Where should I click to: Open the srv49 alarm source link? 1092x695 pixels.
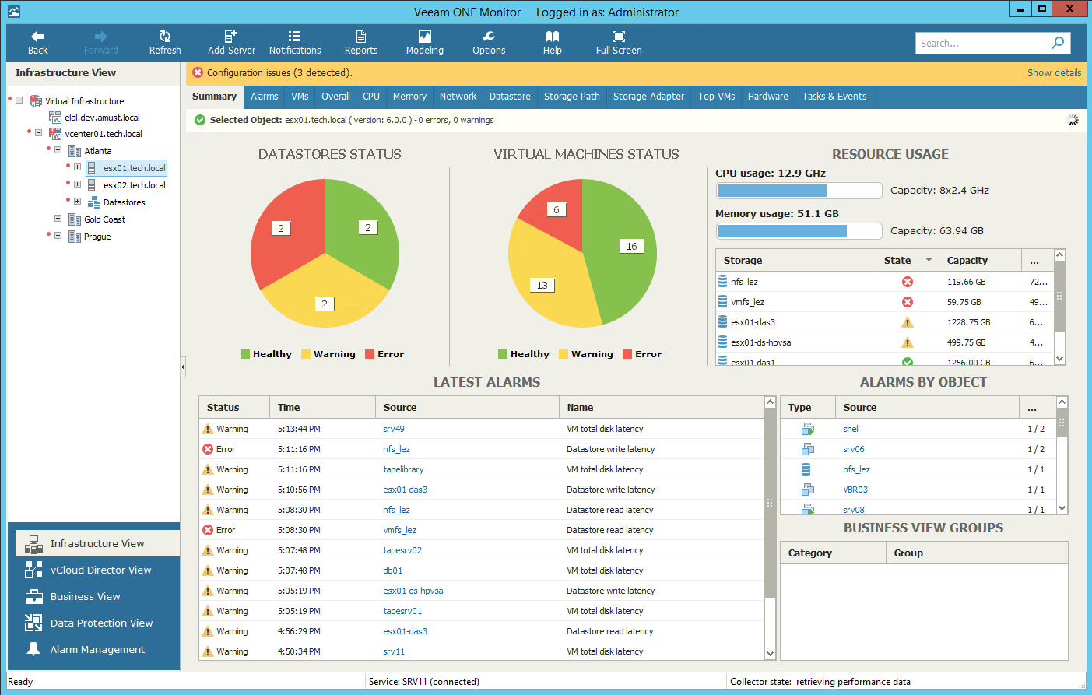coord(394,429)
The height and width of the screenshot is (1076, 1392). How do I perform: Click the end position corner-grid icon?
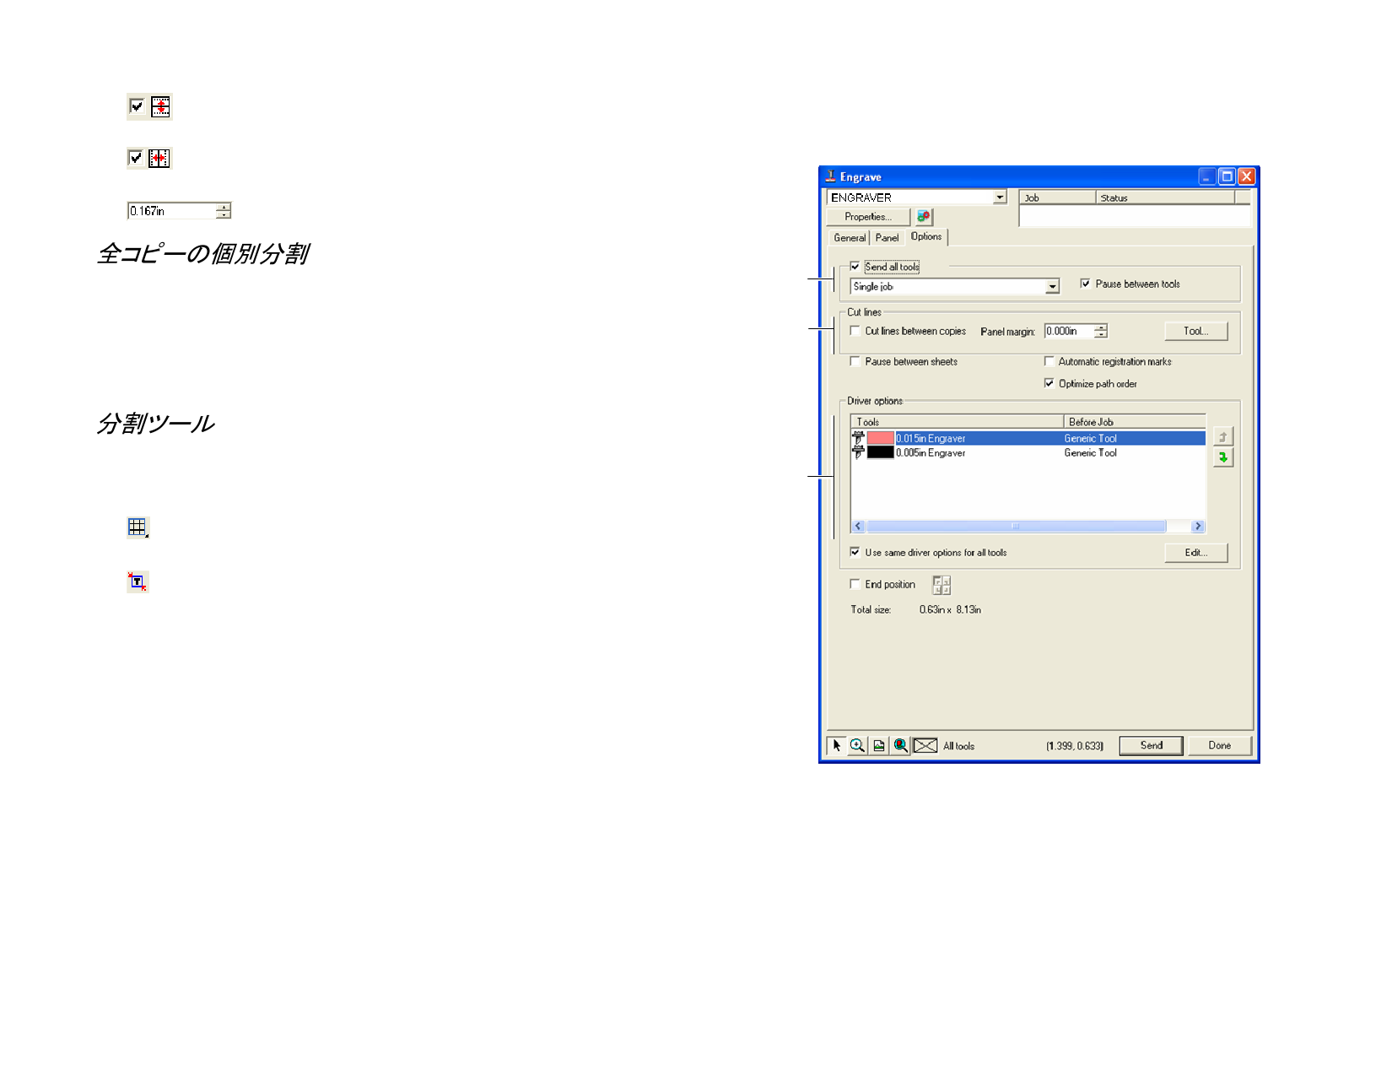pos(941,585)
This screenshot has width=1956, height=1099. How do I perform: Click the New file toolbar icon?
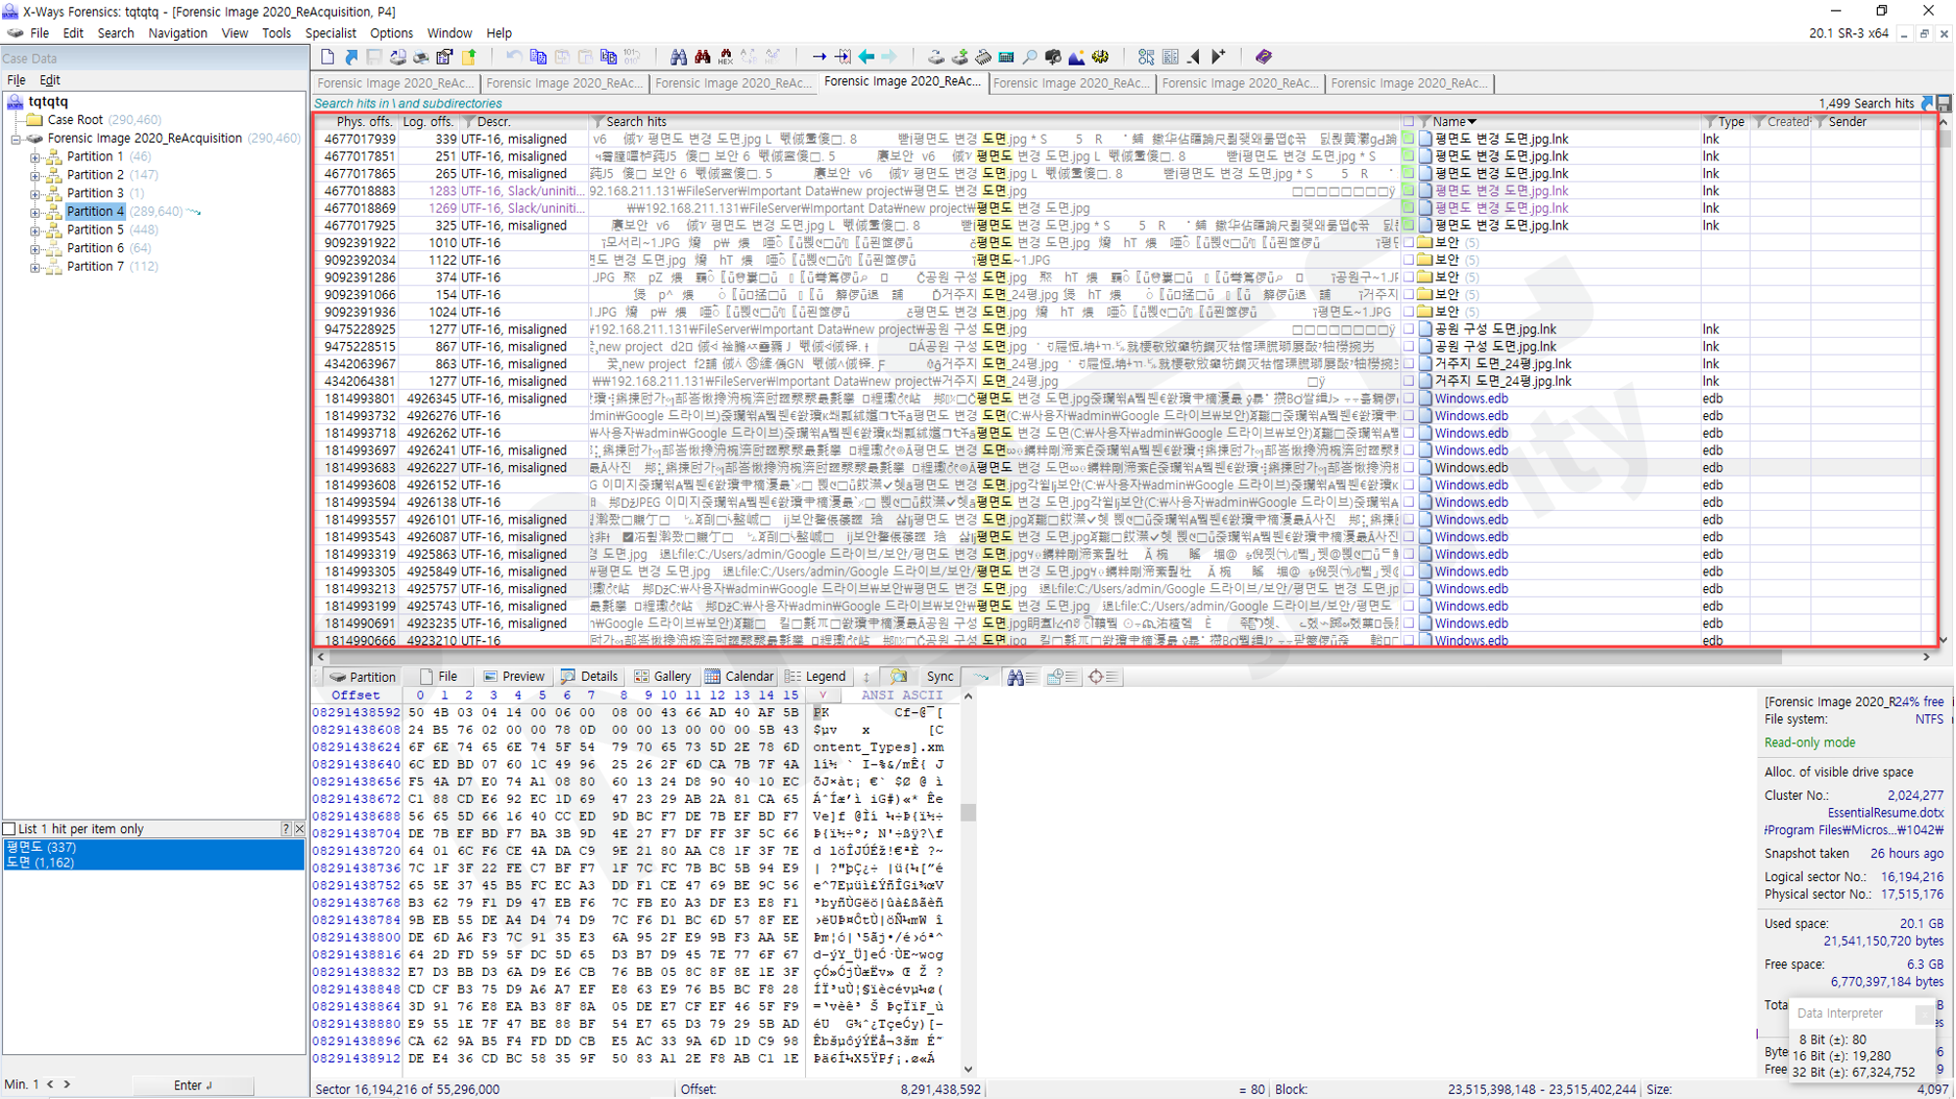tap(328, 57)
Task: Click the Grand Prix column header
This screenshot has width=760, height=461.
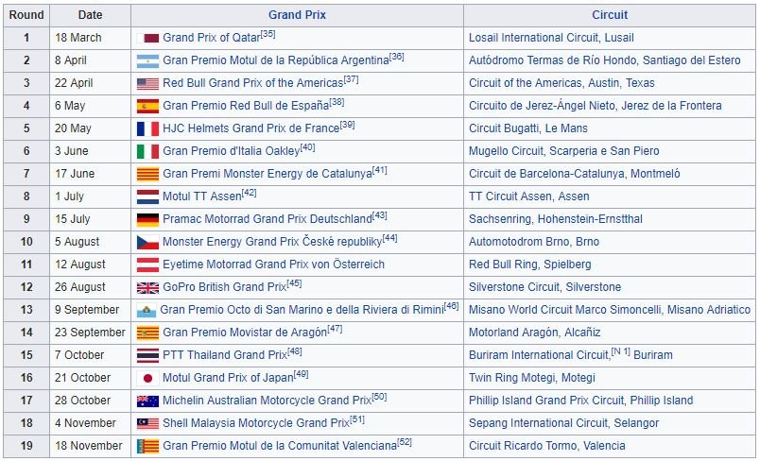Action: point(297,15)
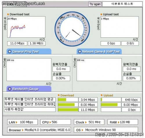145x138 pixels.
Task: Click the 8.00 Mbps upload progress bar
Action: coord(111,105)
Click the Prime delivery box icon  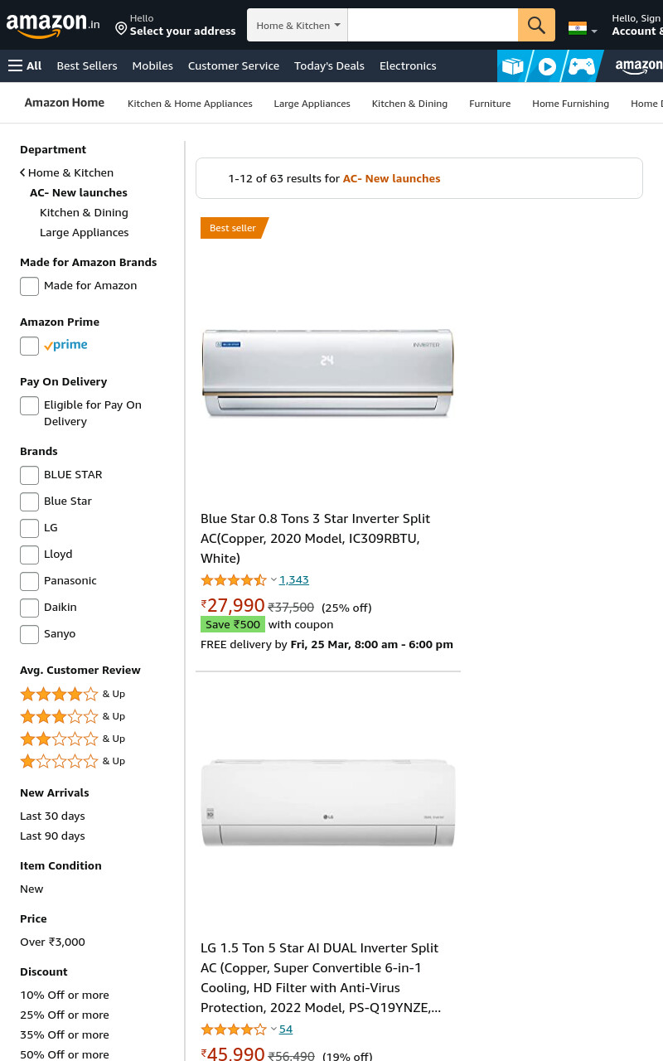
________________
Skip every image and output the remaining records exactly.

> Response:
Where should I click to: Open the srv49 alarm source link? 1092x695 pixels.
coord(394,429)
The height and width of the screenshot is (1076, 1392). How do I perform: Click the end position corner-grid icon?
pos(941,585)
This screenshot has width=1956, height=1099. How do I perform: Click the New file toolbar icon?
tap(328, 57)
Task: Click the Grand Prix column header
This screenshot has width=760, height=461.
Action: point(297,15)
145x138 pixels.
Task: Click the 8.00 Mbps upload progress bar
Action: coord(111,105)
Click the Prime delivery box icon  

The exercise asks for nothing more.